This collaborative project is embedded in the Amsterdam Institute for Infection and Immunity and is funded by the ADORE Foundation.
ADORE, which stands for
Amster
Dam
Oncology and Neuroscience
REsearch, is a collaborative effort between the Cancer Center Amsterdam and Amsterdam Neuroscience, comprising a total of over 2,000 researchers. It represents a bold and innovative approach to medical scientific research. Under this concept, our foremost cancer researchers and neuroscientists will collaborate to unravel the most pressing issues related to cancer and brain diseases, such as dementia and MS.
Immune responses in the central nervous system (CNS) have opposing effects on disease outcome. The altered brain microenvironment and consequent attraction of (auto)reactive immune cells into the CNS are key detrimental events in neurological disorders, such as dementia and multiple sclerosis (MS), and contribute to disease pathology. In contrast, in brain tumors, the CNS micro-environment actively limits the infiltration of tumor reactive immune cells, while stimulating accumulation of immune suppressive immune cells. These opposite effects may drive on local alterations in the CNS microenvironment that alter during disease onset and progression.

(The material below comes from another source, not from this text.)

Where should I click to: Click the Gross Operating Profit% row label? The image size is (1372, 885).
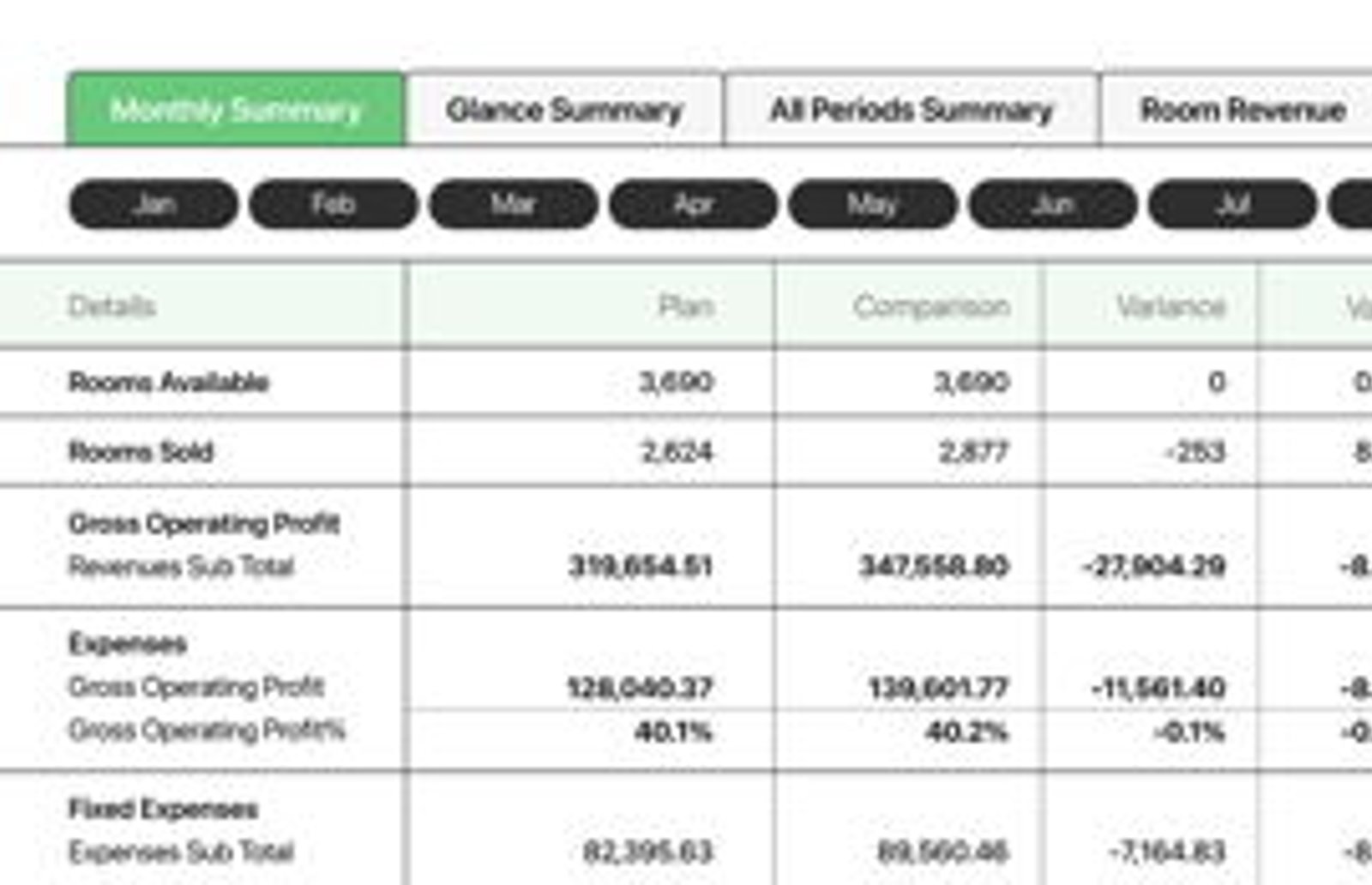click(x=207, y=730)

However, to date we lack fundamental understanding of underlying pathways that control immune cell infiltration (T cells and myeloid cells) in these opposite (suppressive/ permissive) situations in the brain. The overall aim of this ADORE Crossing Barriers consortium is therefore to define how the brain microenvironment controls immune cell infiltration into the CNS during health and in MS and dementia vs. glioblastoma (GBM) and brain metastatic lung tumours and melanoma.
In this specific post-doc project, we will conduct fundamental research
- Into which mechanisms underlie immune cell migration across the brain barriers in context of mentioned diseases.
- To decipher the role of the altered brain microenvironment in this process.
As a postdoc, you will develop immune competent brain organoids based on iPSC technology that mimic disease setting and connect them to the brain barriers using various human
in vitro platforms. Identified pathways critical for the altered CNS immune responses will be modulated in appropriate humanized models using either CRISPR/CAS9 or lentiviral technology or via pharmacological manipulation and the subsequent effect on immune cell activation and trafficking will be determined.